These mind-blowing charts show how much the iPhone’s battery life has improved

Macworld

Premium smartphone manufacturers have been steadily improving battery life for years, and Apple is no exception. In fact, if you only look at the improvement of the current iPhones compared to last year’s models, you may not realize just how far they’ve come.

The battery in today’s new iPhones lasts several times longer than that of the iPhone X introduced just seven years ago! Fortunately, we have been testing iPhone battery life in the same way since then, so we wanted to illustrate just how much better iPhone battery life has become.

iPhone battery life over the years

We have tested battery life using the Geekbench 4 battery life test going all the way back to the iPhone 8 and iPhone X. We perform the test the same way each time, setting screen brightness to 200 nits and disabling all notifications and auto-brightness settings. We then run the test with the “dim screen” feature turned off to maintain consistent brightness.

The Geekbench 4 battery test runs the Geekbench 4 benchmarks repeatedly on a loop until the battery dies, with a small break between runs. It’s a way to keep the screen active and the processor occupied in a consistent fashion over an extended period. It is, however, a little dated—the more modern Geekbench 5 and Geekbench 6 unfortunately did not include a battery benchmark.

Here’s how long each of the regular iPhones lasted during this test. There are two tabs on this chart, one showing battery life (in minutes) and one showing the capacity of the battery (in milliamp hours).

You can see a clear and impressive increase in battery life over time. Battery capacity has grown a lot, almost doubling from the iPhone 8 to the latest iPhone 16. But battery life has extended much more than that, with the iPhone 16 running this same test, at the same brightness, lasting over five times as long as the iPhone 8! Bear in mind that screen size has increased quite a bit over this time, too.

Taking a look at the “large” model phones, we see a similar story: an increase in battery capacity, but a much bigger increase in battery life. There are fewer phones to consider here, as the iPhone XR and iPhone 11 had no larger variant, and the iPhone 12 and 13 had a “mini” model instead of a larger one.

Pro iPhones shine even brighter

The iPhone Pro models are known for often having slightly longer battery life, in part because they may use newer or more advanced components that are more efficient. Here’s how long the iPhone Pro models last, along with the battery capacity in mAh.

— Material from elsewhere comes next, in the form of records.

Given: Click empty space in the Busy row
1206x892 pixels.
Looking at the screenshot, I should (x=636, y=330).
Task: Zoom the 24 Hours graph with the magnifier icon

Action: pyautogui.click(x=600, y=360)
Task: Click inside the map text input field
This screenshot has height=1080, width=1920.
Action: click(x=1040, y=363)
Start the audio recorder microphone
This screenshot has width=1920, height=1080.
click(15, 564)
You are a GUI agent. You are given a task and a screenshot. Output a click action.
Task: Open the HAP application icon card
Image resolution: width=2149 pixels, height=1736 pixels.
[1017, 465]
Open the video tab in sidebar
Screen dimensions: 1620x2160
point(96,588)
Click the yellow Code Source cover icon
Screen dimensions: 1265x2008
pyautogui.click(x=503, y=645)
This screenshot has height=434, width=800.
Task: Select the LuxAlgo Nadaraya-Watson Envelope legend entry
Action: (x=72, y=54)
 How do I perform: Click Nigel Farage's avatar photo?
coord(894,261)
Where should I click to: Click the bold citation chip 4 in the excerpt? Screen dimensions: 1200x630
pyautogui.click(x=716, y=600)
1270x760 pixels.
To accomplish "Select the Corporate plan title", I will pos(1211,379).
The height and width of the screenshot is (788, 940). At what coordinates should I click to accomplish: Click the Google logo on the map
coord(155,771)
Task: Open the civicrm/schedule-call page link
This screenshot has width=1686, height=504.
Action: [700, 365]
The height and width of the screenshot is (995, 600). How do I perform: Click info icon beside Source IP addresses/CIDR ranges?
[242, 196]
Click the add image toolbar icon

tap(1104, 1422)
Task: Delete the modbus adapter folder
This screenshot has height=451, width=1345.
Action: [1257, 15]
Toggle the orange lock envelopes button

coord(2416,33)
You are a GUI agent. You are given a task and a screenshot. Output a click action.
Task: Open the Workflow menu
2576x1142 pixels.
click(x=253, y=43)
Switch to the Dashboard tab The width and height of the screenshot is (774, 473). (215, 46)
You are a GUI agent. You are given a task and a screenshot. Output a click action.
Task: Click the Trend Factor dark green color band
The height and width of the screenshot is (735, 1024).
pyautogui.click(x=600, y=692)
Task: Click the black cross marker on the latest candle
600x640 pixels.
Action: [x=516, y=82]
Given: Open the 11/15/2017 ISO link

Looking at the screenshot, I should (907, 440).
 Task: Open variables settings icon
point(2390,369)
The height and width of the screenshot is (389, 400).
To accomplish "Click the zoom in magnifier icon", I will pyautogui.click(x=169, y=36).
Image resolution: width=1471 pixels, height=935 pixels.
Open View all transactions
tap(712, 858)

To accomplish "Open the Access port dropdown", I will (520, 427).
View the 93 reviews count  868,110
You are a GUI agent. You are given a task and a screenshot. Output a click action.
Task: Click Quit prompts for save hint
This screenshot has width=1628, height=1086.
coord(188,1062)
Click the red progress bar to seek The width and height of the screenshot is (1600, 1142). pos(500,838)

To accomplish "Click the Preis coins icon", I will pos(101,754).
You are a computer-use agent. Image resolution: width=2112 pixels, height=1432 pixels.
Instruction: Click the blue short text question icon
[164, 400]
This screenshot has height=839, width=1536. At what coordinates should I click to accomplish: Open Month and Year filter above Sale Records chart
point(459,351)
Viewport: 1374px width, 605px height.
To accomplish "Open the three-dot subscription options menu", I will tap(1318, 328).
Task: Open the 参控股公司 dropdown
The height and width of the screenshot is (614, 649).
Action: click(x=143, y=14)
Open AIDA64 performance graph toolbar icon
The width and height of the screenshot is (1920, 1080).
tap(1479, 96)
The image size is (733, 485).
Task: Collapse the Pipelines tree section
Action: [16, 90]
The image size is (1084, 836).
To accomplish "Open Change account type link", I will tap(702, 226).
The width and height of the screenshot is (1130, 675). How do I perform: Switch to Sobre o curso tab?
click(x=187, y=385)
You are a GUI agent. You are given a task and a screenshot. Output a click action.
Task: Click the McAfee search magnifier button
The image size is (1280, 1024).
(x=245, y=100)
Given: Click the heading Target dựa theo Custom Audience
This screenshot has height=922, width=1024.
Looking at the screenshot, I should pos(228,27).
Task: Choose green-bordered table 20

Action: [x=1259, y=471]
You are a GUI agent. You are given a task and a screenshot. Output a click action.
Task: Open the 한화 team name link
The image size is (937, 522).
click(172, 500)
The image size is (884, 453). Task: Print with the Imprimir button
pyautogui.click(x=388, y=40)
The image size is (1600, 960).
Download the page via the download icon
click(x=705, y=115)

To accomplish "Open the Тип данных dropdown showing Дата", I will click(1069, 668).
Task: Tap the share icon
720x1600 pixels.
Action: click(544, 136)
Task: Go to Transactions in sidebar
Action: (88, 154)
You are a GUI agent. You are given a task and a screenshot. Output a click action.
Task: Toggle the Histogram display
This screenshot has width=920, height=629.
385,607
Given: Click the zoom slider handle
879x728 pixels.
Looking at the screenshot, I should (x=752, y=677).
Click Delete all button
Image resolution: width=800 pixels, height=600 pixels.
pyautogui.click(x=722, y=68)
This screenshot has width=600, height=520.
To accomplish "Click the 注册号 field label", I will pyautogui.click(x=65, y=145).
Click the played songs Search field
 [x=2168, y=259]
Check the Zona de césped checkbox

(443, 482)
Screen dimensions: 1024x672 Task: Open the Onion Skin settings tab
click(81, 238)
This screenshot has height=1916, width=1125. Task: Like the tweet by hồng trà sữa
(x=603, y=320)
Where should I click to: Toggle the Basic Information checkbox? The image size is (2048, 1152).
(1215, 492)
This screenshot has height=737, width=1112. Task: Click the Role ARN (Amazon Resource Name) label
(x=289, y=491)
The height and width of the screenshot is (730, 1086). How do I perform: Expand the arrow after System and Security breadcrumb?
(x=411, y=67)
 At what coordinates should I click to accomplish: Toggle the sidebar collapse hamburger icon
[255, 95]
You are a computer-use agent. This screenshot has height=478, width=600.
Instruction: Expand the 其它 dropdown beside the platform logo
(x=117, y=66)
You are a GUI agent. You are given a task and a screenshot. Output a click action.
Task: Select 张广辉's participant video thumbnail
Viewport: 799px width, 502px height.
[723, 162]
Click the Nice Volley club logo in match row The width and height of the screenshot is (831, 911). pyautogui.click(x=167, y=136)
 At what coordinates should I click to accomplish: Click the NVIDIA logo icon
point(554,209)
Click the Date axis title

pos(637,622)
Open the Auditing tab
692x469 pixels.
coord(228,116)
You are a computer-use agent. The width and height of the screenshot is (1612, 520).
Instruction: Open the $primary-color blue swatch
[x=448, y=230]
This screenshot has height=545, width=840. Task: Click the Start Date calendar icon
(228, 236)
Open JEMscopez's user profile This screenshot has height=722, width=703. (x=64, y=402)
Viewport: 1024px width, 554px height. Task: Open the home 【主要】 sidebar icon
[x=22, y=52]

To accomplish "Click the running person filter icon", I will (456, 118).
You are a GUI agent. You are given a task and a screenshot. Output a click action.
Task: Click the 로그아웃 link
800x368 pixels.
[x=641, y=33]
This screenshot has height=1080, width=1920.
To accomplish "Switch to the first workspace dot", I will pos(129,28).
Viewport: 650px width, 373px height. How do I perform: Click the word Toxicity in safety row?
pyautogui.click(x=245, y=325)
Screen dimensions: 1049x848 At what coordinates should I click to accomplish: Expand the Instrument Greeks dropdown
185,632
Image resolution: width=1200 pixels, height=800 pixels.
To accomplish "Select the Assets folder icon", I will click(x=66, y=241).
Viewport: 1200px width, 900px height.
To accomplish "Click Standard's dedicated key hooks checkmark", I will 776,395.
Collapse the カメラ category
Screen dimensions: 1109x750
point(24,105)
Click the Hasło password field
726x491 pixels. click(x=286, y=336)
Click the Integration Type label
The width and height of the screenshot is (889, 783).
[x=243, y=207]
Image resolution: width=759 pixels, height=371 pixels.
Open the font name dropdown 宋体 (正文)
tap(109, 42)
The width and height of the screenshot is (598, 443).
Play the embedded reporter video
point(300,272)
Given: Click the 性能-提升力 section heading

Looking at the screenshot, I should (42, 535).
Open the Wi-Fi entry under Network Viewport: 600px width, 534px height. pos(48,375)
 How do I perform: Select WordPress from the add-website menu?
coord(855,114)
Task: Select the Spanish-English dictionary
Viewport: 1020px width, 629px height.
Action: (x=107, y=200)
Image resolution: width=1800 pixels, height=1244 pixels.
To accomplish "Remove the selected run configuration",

While the iPhone X and XS don’t carry the “Pro” name, they’re included here as they were clearly the pro models of their release year.

Starting with the iPhone XS, Apple produced a larger Max model that always had a larger display and a larger battery. Here’s how they compare. You can see only a modest increase in battery capacity over the last five years, but a more than doubling of battery life.

Whether Pro or not, large or standard, Apple’s battery life gains have dramatically outpaced the bigger battery capacities. In other words, efficiency is going way up.

iPhones are now more than twice as efficient

We can easily derive a sort of basic “efficiency score” when we divide battery capacity (in milliamp-hours) by battery life (in minutes).

The result is a mAh per minute score that lets you know how much battery is being used to run the phone for one minute during these tests: meaning, brightness stuck at 200 nits on a mostly-white screen (with a bit of colored and black text), running Geekbench 4 tests on a loop.

For this value, lower scores are better, as it means less battery capacity is being used per minute.

The iPhone Pro models are almost always just a touch more efficient than their non-pro siblings, with a notable exception of the iPhone XS being a little less efficient than the iPhone XR. But no matter how you slice it, iPhone power efficiency has become steadily better over time, even as performance has gone way up and displays have become larger and brighter.

Now let’s take a look at the large-size phones.

Again, the Pro phones are slightly more efficient than their non-Pro equivalents, but the big story is the absolutely huge improvement in overall power efficiency in the last seven years.

What is the cause of this efficiency improvement? It’s undoubtedly difficult to pin down. There have been improvements in iOS over the years, but also in the low-level microcode that controls everything in your iPhone from USB and Lightning ports to haptics and NFC. Wireless radios have improved, from Wi-Fi to Bluetooth to 5G to NFC. Display technology keeps improving, offering not only better quality and higher brightness but also the ability to turn power into photons with greater efficiency. And of course, the main application processor and supporting chips continue to evolve not just to offer better performance but to use less power. That means A-series Apple Silicon, RAM, power regulation circuitry, and so on.

The impressive and steady efficiency gains of the iPhone line over the least near-decade come in little drips and drops—a few percent here, a fraction of a percent there—until they all add up to a downpour. It’s the compound interest of mobile power efficiency, and we are all the beneficiaries of it.

Still, we can’t help but notice the stark improvement in this year’s iPhones, even relative to just the year before. Not since the iPhone 11 to iPhone 12 generation has overall power efficiency improved this much in one year. But unlike that generational leap, where iPhone battery capacity went down, this year the efficiency leap was paired with larger batteries. No wonder the iPhone 16 line is delivering the longest battery life ever in an iPhone by such a wide margin.